Several days later sirens went off in the Navy yard. A big Navy transport was carrying a tiny Japanese submarine. "It was a little two-man thing that had gotten caught behind a reef," Webb said. "The major actually had a submarine moored to a palm tree."
Agnes Webb and young Leonard Jr. stayed with friends in Honolulu for about a week. Three or four other military wives stayed at the same home. They weren't allowed to have lights on at night and had no news of their husbands.
When Agnes Webb went back to their home, she discovered a bullet lodged just inches from the baby's crib. She collected a few pieces of shrapnel from the yard, which she still keeps today.
Although the initial attack was over, Webb said, "I thought they were coming back."
Webb's paper-pushing assignment was in ship movements and overseas transports. As part of that duty, he assigned passengers to ships. "Guess who was on the first ship out?"
At the time of the attack, Webb had been out of the "sea-going Navy" for six or eight months.

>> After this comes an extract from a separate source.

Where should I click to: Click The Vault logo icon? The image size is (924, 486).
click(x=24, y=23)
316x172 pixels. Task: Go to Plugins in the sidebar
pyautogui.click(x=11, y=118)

He had been aboard the Mississippi. His job was processing the incoming mail, and he learned that the ship was headed to the Atlantic Ocean to hunt the Bismark.
"This was a case of out-thinking myself. I transferred to the Navy yard. I would have been better off in the North Atlantic."
Webb is a past state commander of the Pearl Harbor Survivors Association. The group has 13,000 members nationwide.
"The valor and bravery I saw I remember. We were beaten to our knees, but men came back fighting.
"The motto of our organization is not only `Remember Pearl Harbor' but also ~~`Keep America Alert,' Webb said.
"We got clobbered at Pearl Harbor. I don't ever want to see something like that happen again."